EL PINTOR DE LAS BRUMAS, EL TURBIO Y LA LUZ CREPUSCULAR
EL PINTOR DE LAS BRUMAS, EL TURBIO Y LA LUZ CREPUSCULAR
Y que mejor manera de celebrarlo que con el maestro que pinta las brumas, de la luz crepuscular que ha consagrado 54 años a pintar el alma de Barquisimeto, consolidándose como un referente internacional de las artes plásticas venezolanas.
Barquisimeto posee una paleta cromática inconfundible que solo aquellos dotados de una sensibilidad extraordinaria logran capturar en un lienzo. Entre ellos, el maestro Jesús Armando Villalón ocupa un sitial de honor indiscutible. Conocido entrañablemente como “el pintor de la bruma” y del turbio, su nombre está íntimamente ligado a la identidad larense. En esta edición 127 de Gente Lo Nuestro, rendimos un tributo profundo a sus 54 años de trayectoria ininterrumpida, un camino sembrado de constancia, belleza y una entrega absoluta al oficio de crear.

Para el maestro Villalón, la pintura no entiende de horarios ni de calendarios. Su vocación es un pulso vital que late sin descanso, una necesidad de expresar el mundo a través de texturas y tonalidades que evocan los paisajes más profundos de nuestra geografía. Ese amor incondicional por lo que hace es el verdadero motor de su éxito. No es casualidad que su talento haya trascendido las fronteras locales para posicionarse con fuerza en los escenarios más exigentes de Venezuela y del mundo, llevando el estandarte de nuestra cultura con una elegancia pictórica inigualable.

Su formación y su sensibilidad lo llevaron a tejer historias entrañables junto a su esposa en el continente europeo, una etapa formativa que dejó una huella imborrable en su visión artística.
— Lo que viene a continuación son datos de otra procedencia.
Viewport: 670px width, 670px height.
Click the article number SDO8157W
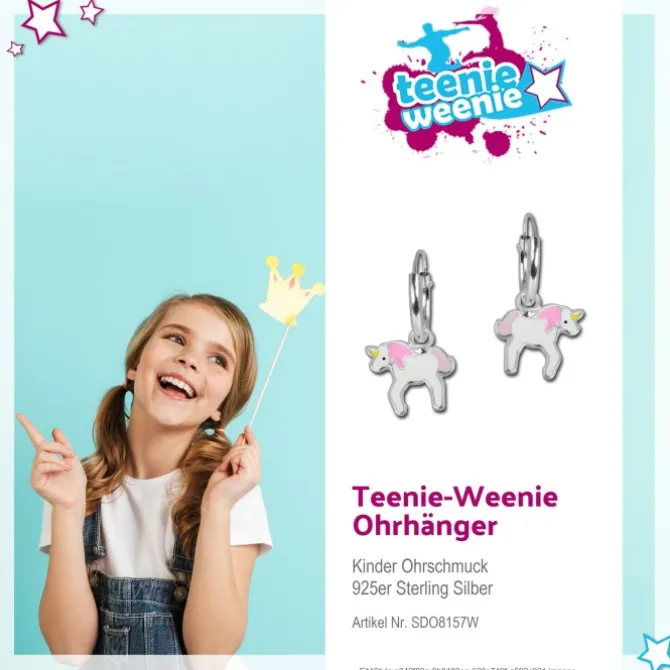pos(445,623)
Hoy, con la madurez de una carrera consagrada y el reconocimiento de ser Doctor Honoris Causa de la Universidad Centroccidental Lisandro Alvarado (UCLA), el maestro mira hacia el futuro con la misma ilusión de sus primeros años.
Con miras al año 2027, su horizonte apunta a reconectar de manera estelar con Europa, proyectando exposiciones que permitan al público internacional maravillarse nuevamente ante la maestría de sus pinceladas y la profundidad de sus paisajes colmados de bruma.

Padre excepcional y baluarte viviente de nuestra capital musical, Villalón demuestra que el verdadero arte nace de la autenticidad y del arraigo. Desde estas páginas, celebramos su legado y su capacidad única para congelar el tiempo en una atmósfera de bruma y poesía.
Su obra sigue viva, latiendo al mismo compás de Barquisimeto, dispuesta a conquistar nuevos horizontes y a seguir inspirando a las futuras generaciones de creadores que ven en él un faro de excelencia.